Prévalence en hausse ? Rien ne permet de le dire

 Si de plus en plus d’enfants souffrant de dysphorie de genre consultent les centres médicaux spécialisés dans l’aide médicale à la transition, il reste très difficile d’évaluer leur prévalence et d’obtenir des chiffres exacts sur leur nombre.

La prévalence chez l’adulte du transsexualisme varie selon les publications. Le rapport du Conseil de l’Europe évoque de 1/12.000 à 1/37.000 cas homme vers femme, et de 1/30.000 à 1/110000 cas femmes vers hommes [1]. Il ne s’agit que d’une estimation, et aucun travail épidémiologique n’a été mené en France.
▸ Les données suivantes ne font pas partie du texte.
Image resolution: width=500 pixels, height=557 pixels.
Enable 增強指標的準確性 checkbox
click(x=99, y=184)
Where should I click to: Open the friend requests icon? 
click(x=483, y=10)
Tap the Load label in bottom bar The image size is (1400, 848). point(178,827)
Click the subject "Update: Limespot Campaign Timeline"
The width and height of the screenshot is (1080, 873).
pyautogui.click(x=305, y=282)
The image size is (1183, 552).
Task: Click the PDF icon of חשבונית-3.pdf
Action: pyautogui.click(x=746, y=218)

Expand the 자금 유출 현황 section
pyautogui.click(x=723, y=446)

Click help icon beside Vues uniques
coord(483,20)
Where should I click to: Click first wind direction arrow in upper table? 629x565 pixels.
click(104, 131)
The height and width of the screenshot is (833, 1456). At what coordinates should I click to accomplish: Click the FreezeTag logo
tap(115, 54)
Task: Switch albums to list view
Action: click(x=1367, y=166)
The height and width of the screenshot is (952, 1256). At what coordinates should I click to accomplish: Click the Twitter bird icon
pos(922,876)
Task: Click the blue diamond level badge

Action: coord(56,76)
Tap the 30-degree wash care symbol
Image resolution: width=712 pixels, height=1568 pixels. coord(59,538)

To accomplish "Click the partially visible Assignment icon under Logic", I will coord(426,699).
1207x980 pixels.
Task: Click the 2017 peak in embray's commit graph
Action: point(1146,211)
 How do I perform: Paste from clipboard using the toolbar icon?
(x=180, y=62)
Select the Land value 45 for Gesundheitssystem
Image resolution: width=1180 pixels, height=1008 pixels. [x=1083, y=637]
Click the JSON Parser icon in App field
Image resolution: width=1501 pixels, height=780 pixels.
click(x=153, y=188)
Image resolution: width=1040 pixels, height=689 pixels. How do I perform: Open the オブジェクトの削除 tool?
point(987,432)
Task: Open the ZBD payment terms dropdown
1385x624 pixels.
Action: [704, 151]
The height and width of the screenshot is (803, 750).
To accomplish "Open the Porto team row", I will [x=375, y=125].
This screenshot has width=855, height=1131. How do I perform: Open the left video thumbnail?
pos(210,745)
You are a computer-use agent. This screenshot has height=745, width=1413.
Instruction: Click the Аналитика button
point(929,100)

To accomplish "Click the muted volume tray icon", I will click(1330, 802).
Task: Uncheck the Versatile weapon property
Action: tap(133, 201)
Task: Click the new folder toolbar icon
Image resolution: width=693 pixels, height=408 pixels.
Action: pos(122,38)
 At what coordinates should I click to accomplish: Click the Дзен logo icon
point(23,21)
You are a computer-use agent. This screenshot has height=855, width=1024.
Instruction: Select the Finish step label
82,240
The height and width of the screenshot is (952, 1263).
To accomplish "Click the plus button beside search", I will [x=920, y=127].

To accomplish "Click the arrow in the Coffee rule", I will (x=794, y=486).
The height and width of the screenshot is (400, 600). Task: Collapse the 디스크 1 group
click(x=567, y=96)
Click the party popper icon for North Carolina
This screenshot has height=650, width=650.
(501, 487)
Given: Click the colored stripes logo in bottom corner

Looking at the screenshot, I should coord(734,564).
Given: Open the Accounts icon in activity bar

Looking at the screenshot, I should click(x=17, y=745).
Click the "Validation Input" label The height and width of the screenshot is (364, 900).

« Si de plus en plus d’enfants souffrant de dysphorie de genre consultent, c’est probablement en raison d’une meilleure reconnaissance et d’un meilleur repérage par des équipes dédiées, car rien ne permet de dire que le nombre d’enfants transgenres a augmenté. De même que l’on ne connait pas les mécanismes physiologiques ou psychologiques de cette inadéquation de genre, si ce n’est qu’elle intervient possiblement très précocement dans le développement cérébral puisque des études ont montré, dans le cadre de la recherche, des marqueurs anatomiques et fonctionnels de la dysphorie de genre à l’IRM. S’il existe, le rôle des perturbateurs endocriniens n’est pas connu » précise le Dr Bargiacchi.